What is Autism?

What is Autism… in plain language?

Though current research has opened our understanding of Autism, there still seems to be a lot of mystery about the condition.

You might ask this question to 10 people, and you will likely find you get 10 different answers. Though current research has opened our understanding of Autism, there still seems to be a lot of mystery about the condition.

As a novice Speech Pathology clinician, I also would not have been able to answer this question with much confidence. I have since developed my understanding, and I’m going to have a go at explaining it to you here.

In biological terms, Autism is a neurological condition. Researchers such as Nancy Minshew have been instrumental in developing the ‘Underconnectivity Hypothesis’ which is supported by a large body of biological evidence. What we know from their work is that in Autism, certain parts of the brain are less connected than what we see in neuro-typical brains, while other parts are more connected.

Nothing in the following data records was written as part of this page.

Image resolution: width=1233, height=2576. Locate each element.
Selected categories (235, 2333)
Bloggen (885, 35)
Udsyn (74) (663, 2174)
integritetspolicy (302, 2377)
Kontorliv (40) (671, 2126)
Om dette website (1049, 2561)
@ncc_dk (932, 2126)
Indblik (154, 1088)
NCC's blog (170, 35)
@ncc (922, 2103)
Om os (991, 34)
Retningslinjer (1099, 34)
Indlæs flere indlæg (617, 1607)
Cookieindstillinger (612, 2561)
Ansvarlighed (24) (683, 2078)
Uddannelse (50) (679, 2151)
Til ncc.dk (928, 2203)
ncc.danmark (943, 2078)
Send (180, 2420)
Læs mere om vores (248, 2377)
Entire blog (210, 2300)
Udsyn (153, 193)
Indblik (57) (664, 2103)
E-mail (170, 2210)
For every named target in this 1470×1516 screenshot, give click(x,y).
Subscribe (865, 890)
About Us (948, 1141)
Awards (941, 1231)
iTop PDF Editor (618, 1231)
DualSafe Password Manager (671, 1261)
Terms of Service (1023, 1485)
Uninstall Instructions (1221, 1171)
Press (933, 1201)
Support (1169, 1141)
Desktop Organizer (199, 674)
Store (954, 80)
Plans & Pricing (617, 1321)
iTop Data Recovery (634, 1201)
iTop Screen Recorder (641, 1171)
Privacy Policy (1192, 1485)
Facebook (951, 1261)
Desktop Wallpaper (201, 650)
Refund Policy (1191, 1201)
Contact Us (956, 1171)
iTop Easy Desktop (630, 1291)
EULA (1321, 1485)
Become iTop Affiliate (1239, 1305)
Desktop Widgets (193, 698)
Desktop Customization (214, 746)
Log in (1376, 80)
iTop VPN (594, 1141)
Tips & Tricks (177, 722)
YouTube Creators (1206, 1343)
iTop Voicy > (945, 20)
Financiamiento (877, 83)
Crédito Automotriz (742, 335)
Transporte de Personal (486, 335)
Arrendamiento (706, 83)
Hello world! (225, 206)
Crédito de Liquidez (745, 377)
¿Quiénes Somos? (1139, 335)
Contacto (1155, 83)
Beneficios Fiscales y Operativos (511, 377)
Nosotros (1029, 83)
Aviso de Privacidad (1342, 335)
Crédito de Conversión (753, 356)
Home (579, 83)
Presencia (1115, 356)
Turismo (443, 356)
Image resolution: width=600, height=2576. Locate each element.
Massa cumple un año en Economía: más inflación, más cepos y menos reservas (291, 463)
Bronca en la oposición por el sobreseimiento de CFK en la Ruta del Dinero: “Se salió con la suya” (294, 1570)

This is great, but it might not mean much to many parents of children with Autism, who are trying to connect with their child with Autism.

The best explanation of what Autism is that I have found (just my opinion), is by Dr Gutstein, Psychologist and co-founder of RDI® Connect. Dr Gutstein explains Autism as a product of a child’s lack of benefit from the natural guiding relationship with their parents/primary caregiver. In typical development, a child uses thousands of back-and-forth interactions with their parents to learn something called ‘dynamic thinking’ – which is the processes we use to cope with an uncertain and ever changing world; things like seeing problems, looking back to our past to find a best-fit solution, thinking ahead to decide if this solution will work, taking the perspectives of others around us, appraising what is “good enough”, and more of these types of ‘grey area’ thinking processes.

While Autism is different for each person, one thing that is common across the spectrum is this difficulty with dynamic thinking. It is dynamic thinking that allows children to grow into competent adults who can exercise their own agency, reflect on their experiences, connect with others, and lead happy and fulfilling lives. To me, this explanation of what Autism is makes sense in a way I can relate to on a personal level. It also makes sense that in order to help overcome some the limitations of Autism, we could help to develop dynamic thinking.